Problem details: Which lines of the records below contain the word "Open"? Copy each of them out.

[Records excerpted from a collection]
⁂

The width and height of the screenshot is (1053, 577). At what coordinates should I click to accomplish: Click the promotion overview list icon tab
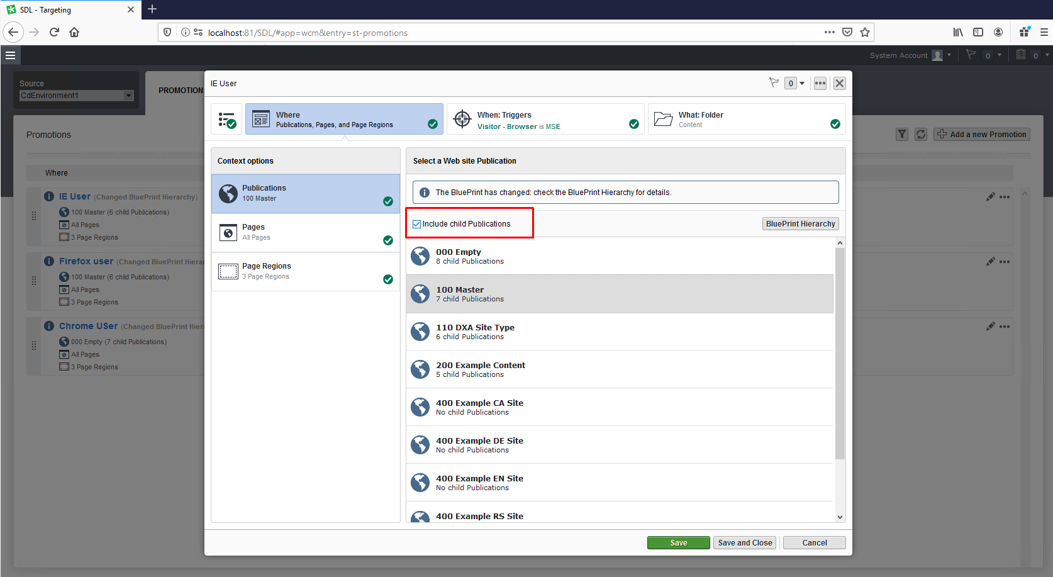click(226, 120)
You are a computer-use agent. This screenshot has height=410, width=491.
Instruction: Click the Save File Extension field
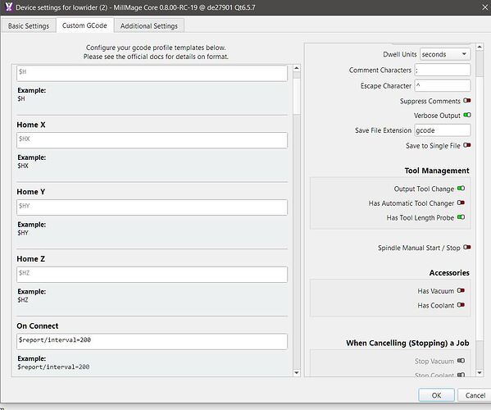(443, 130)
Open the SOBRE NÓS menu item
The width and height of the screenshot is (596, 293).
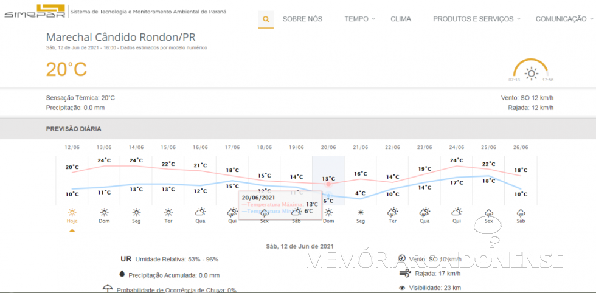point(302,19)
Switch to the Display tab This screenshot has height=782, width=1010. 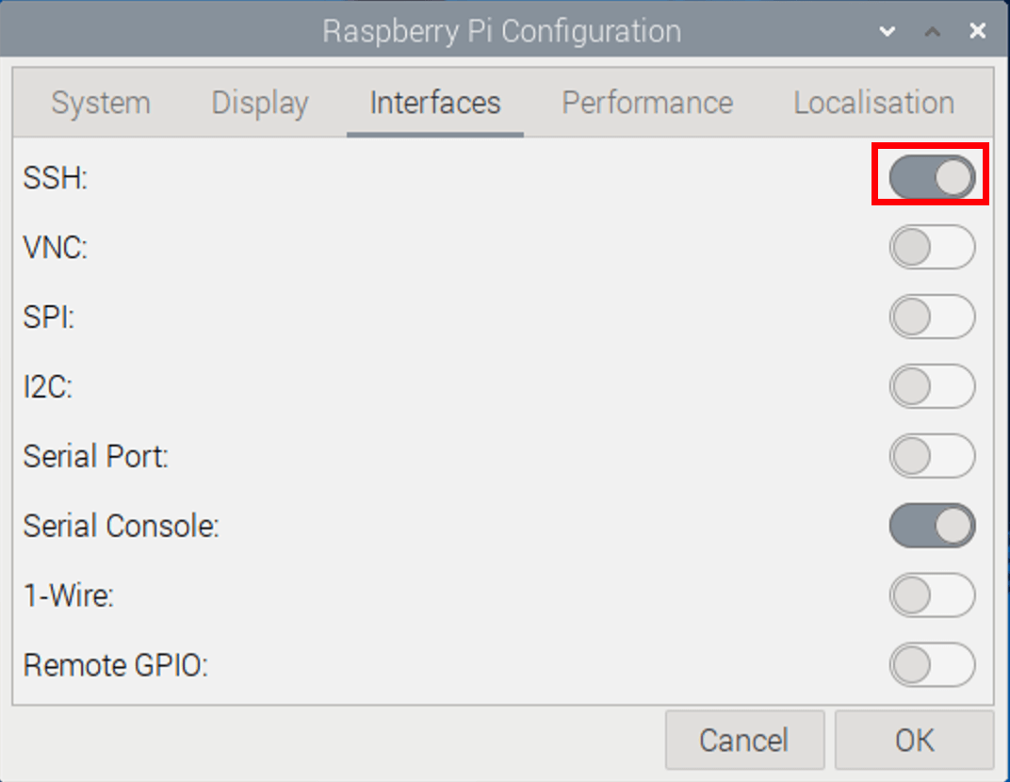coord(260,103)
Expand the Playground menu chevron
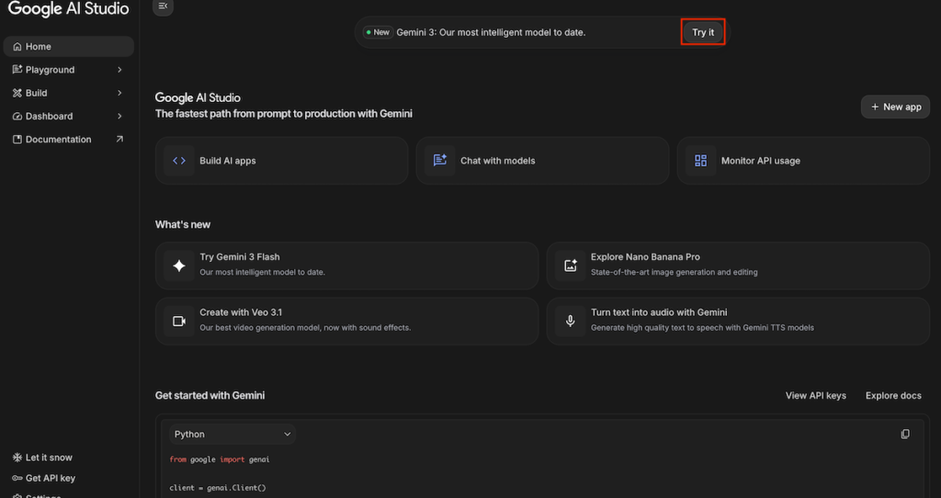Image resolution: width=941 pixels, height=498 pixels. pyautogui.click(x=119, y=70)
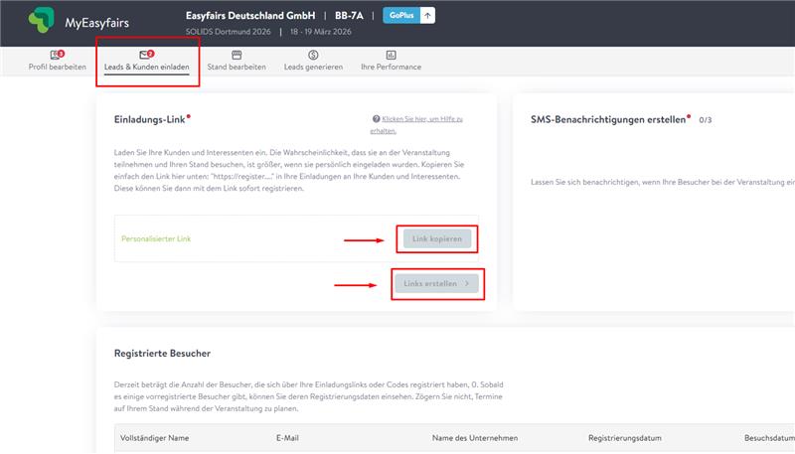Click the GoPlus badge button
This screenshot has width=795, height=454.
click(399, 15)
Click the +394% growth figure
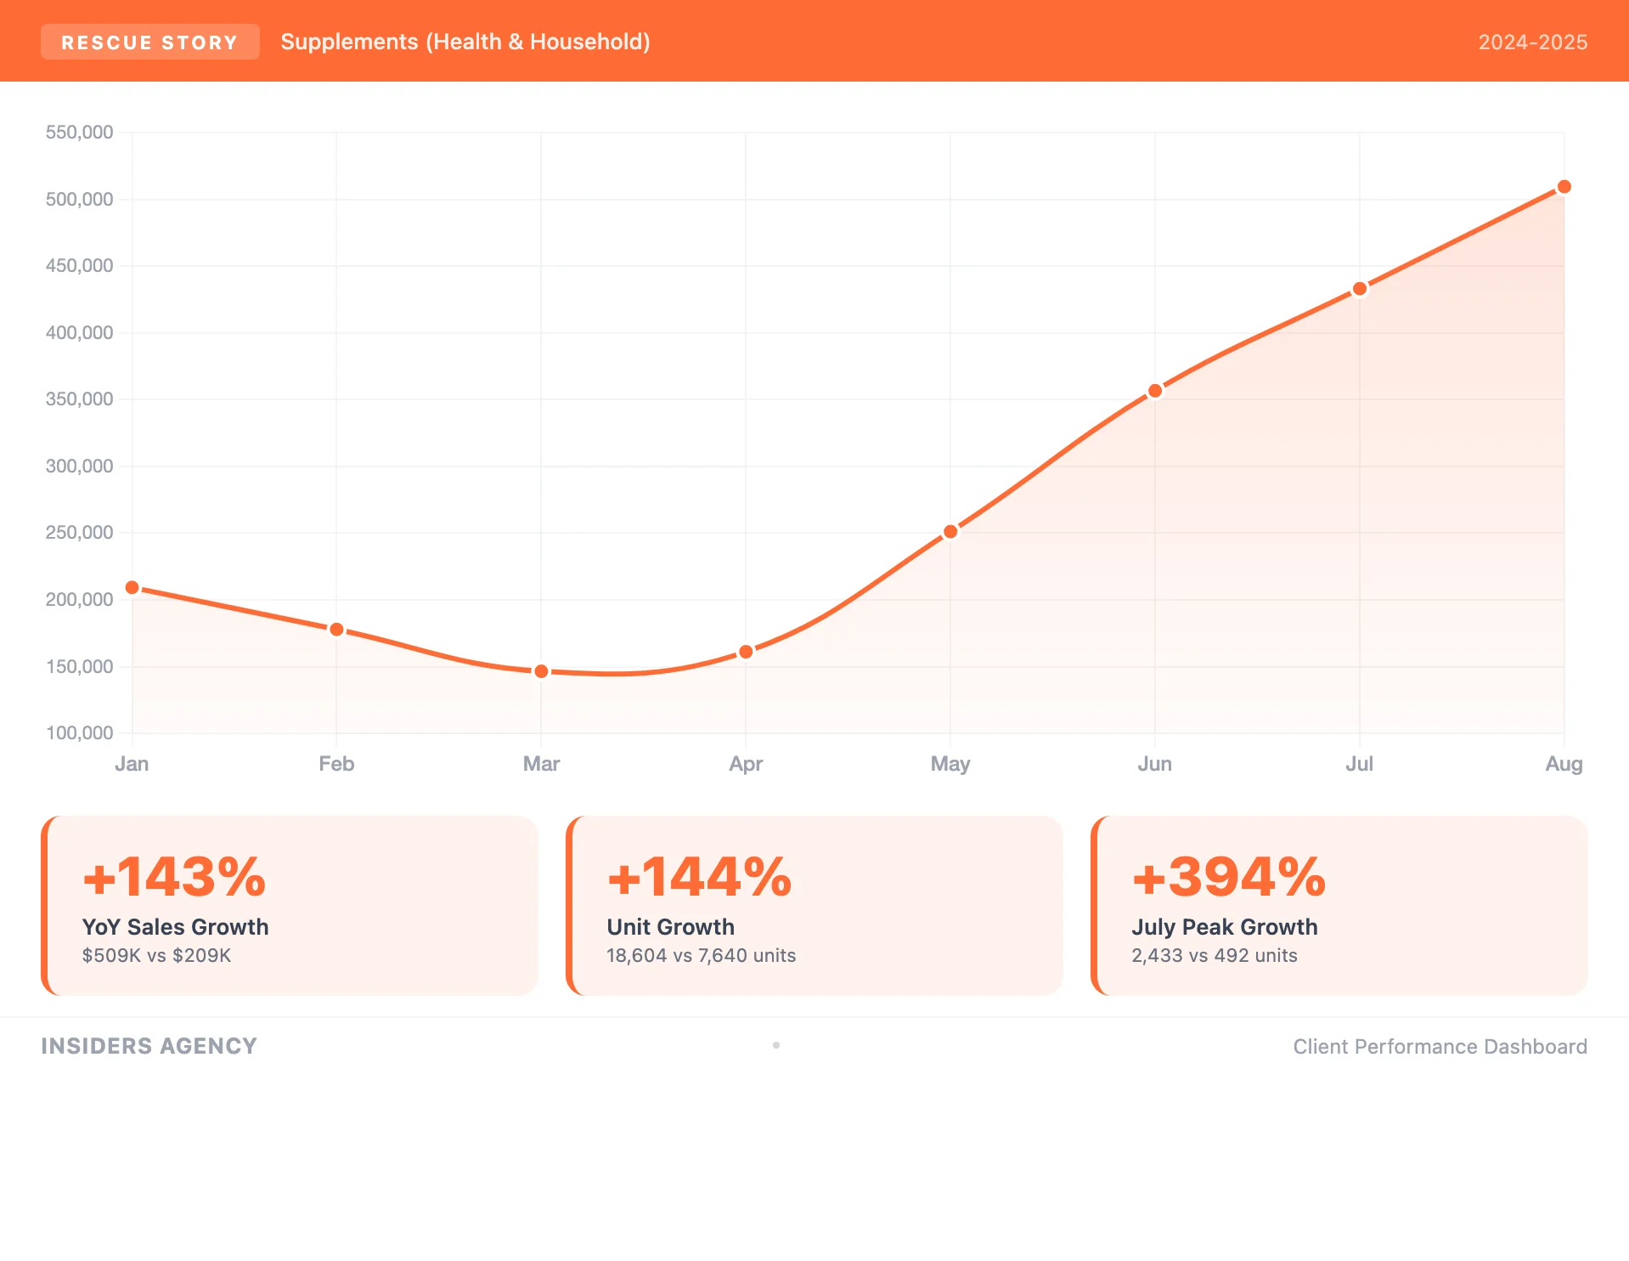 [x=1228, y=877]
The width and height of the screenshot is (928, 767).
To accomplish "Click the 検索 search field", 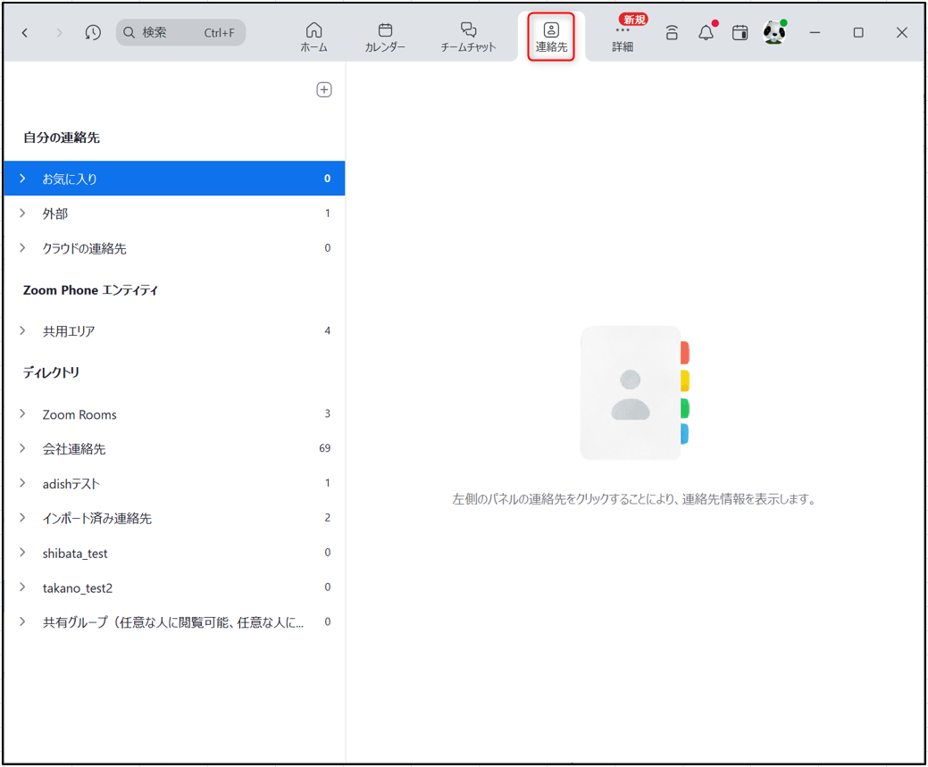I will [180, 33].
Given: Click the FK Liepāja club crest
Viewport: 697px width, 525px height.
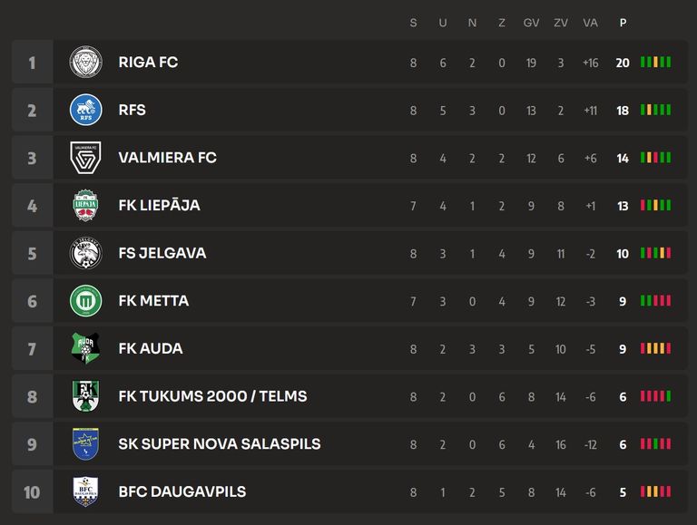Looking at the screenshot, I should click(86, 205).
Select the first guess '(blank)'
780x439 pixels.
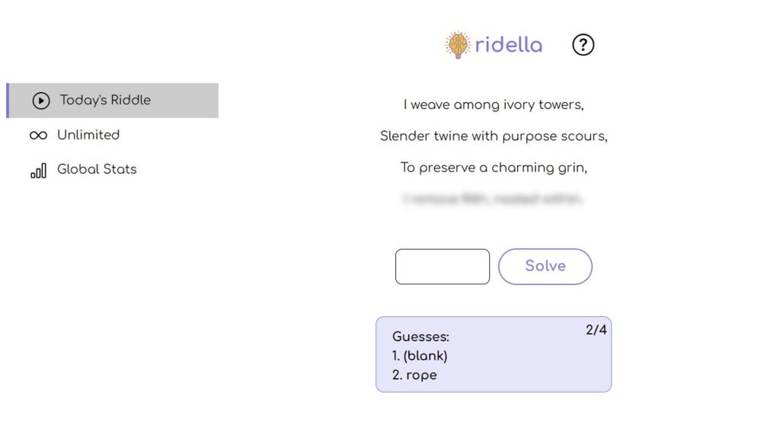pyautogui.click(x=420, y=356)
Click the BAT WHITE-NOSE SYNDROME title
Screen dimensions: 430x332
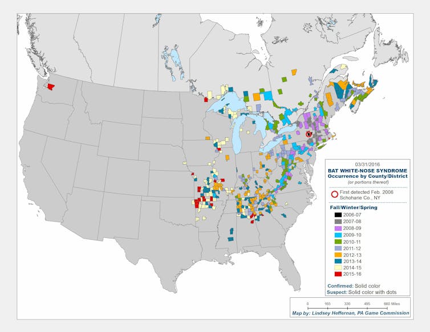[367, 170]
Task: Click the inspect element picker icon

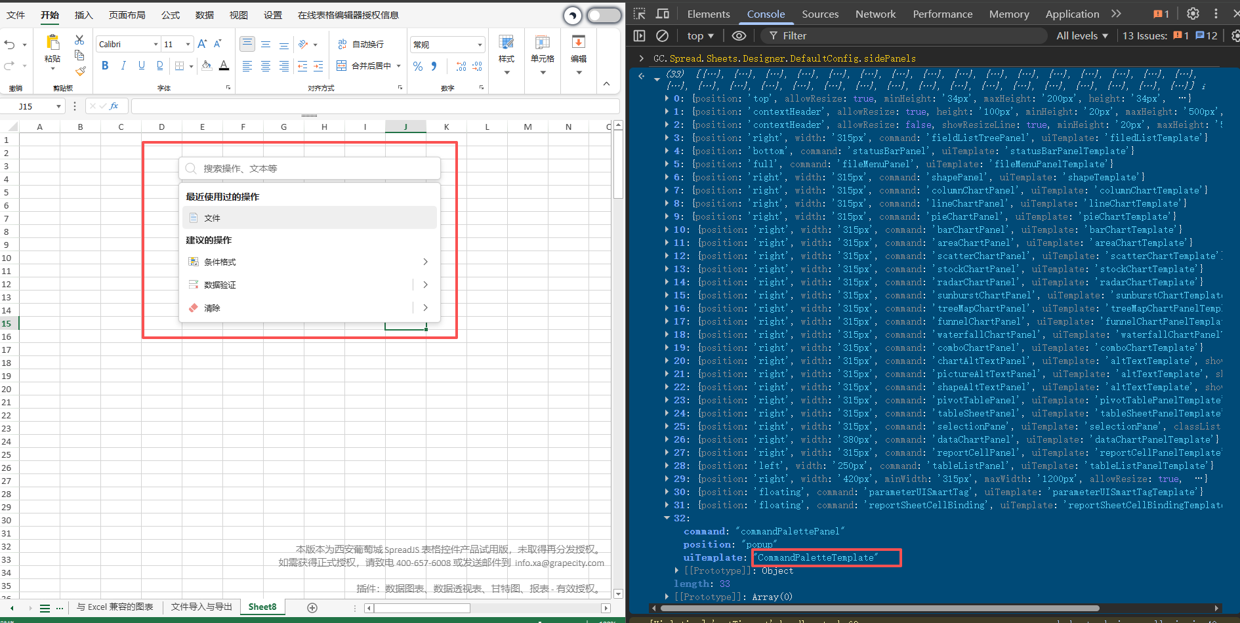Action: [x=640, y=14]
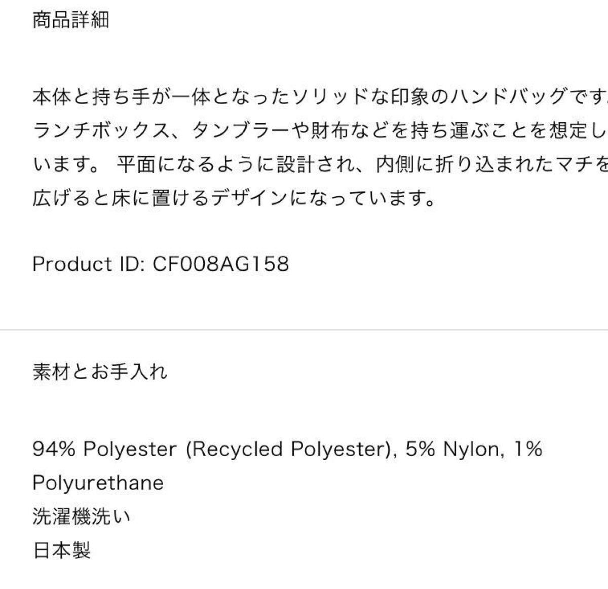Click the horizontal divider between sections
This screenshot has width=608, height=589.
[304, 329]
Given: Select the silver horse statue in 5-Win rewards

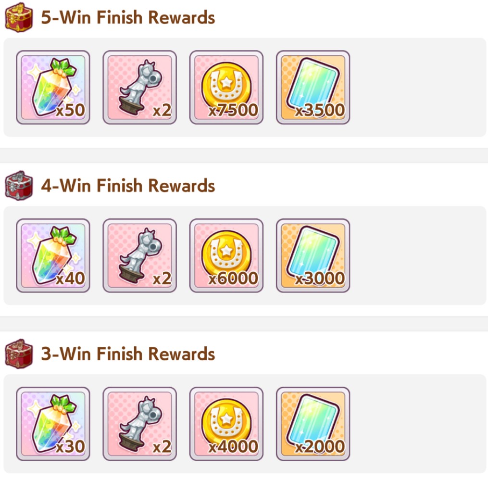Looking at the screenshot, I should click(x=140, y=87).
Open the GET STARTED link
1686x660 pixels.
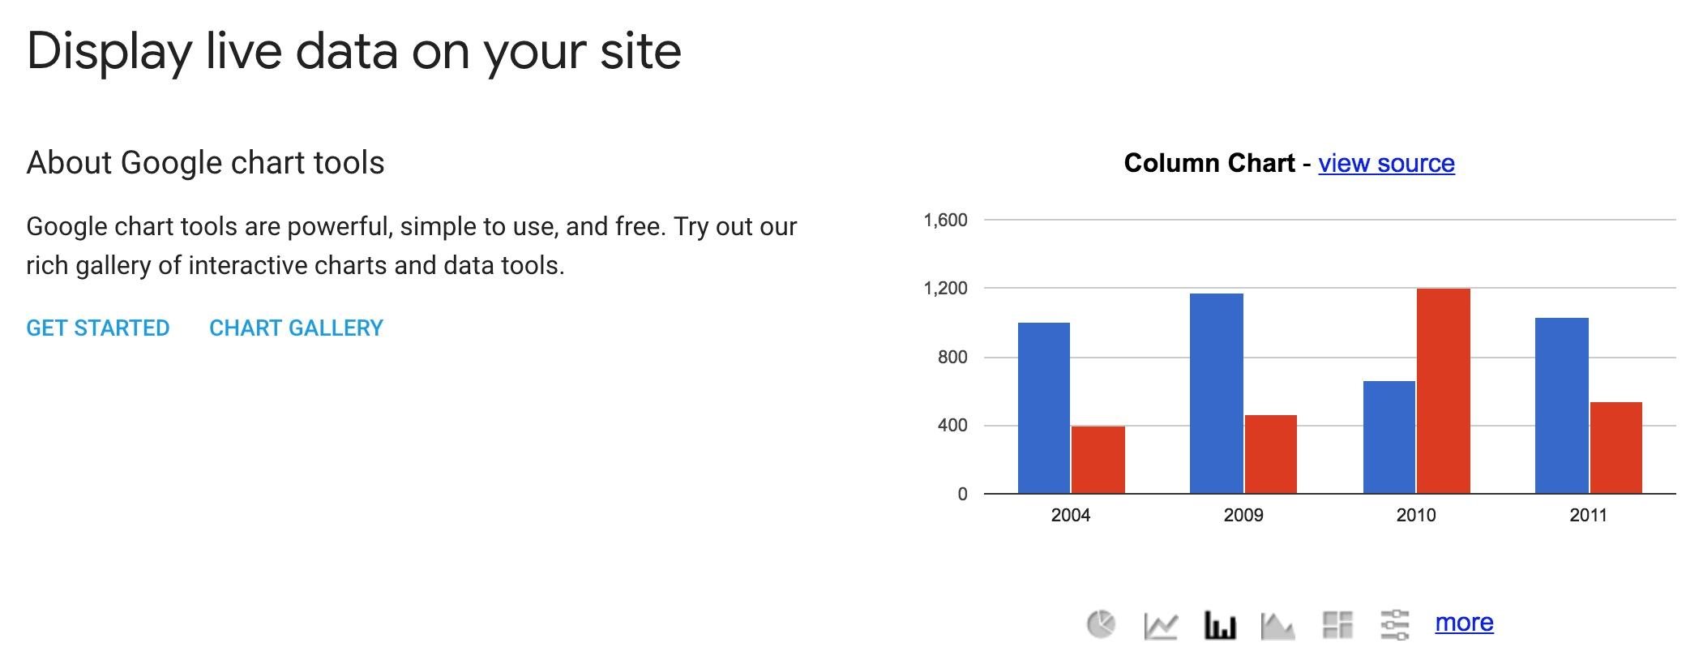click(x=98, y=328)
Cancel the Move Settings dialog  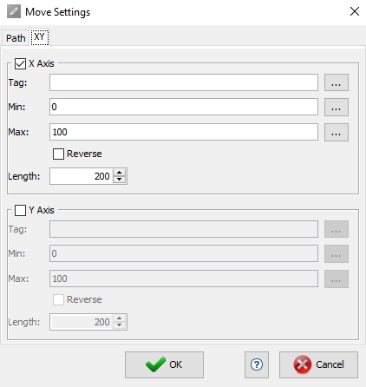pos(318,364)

⁂

Written reply:
Open the SOBRE NÓS menu item
Open the GET STARTED link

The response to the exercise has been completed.